== WORK REQUEST ==
Your reply should hold every entry below exactly as written and none of the pictures.

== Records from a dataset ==
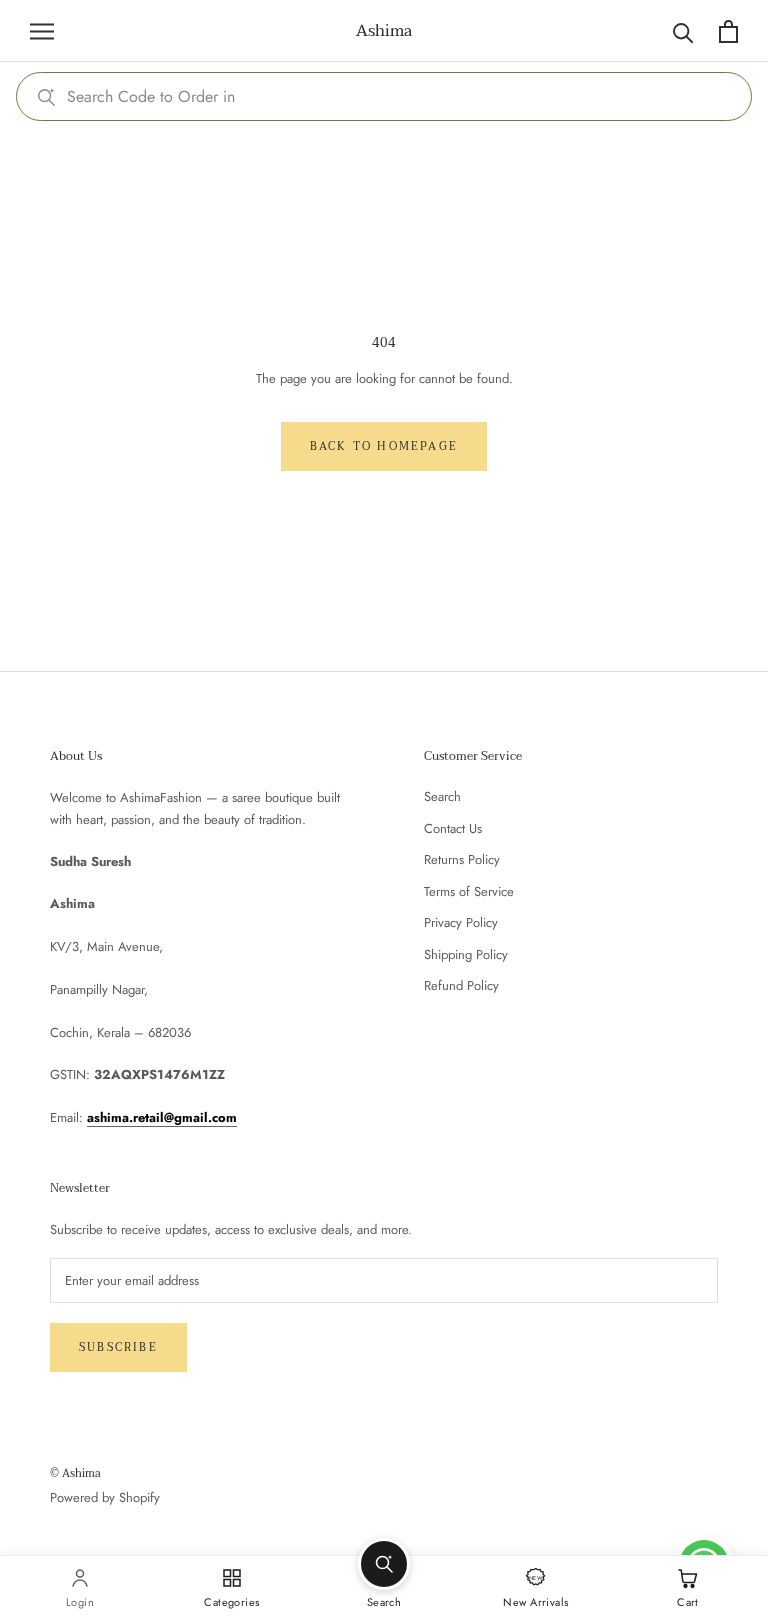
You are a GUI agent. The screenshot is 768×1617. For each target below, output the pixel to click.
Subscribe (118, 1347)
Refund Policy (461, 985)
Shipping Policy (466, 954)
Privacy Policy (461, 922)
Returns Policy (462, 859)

== RESPONSE TO THIS EXERCISE ==
You are a GUI agent. The screenshot is 768×1617. For each target below, output the pixel to click.
Subscribe (118, 1347)
Refund Policy (461, 985)
Shipping Policy (466, 954)
Privacy Policy (461, 922)
Returns Policy (462, 859)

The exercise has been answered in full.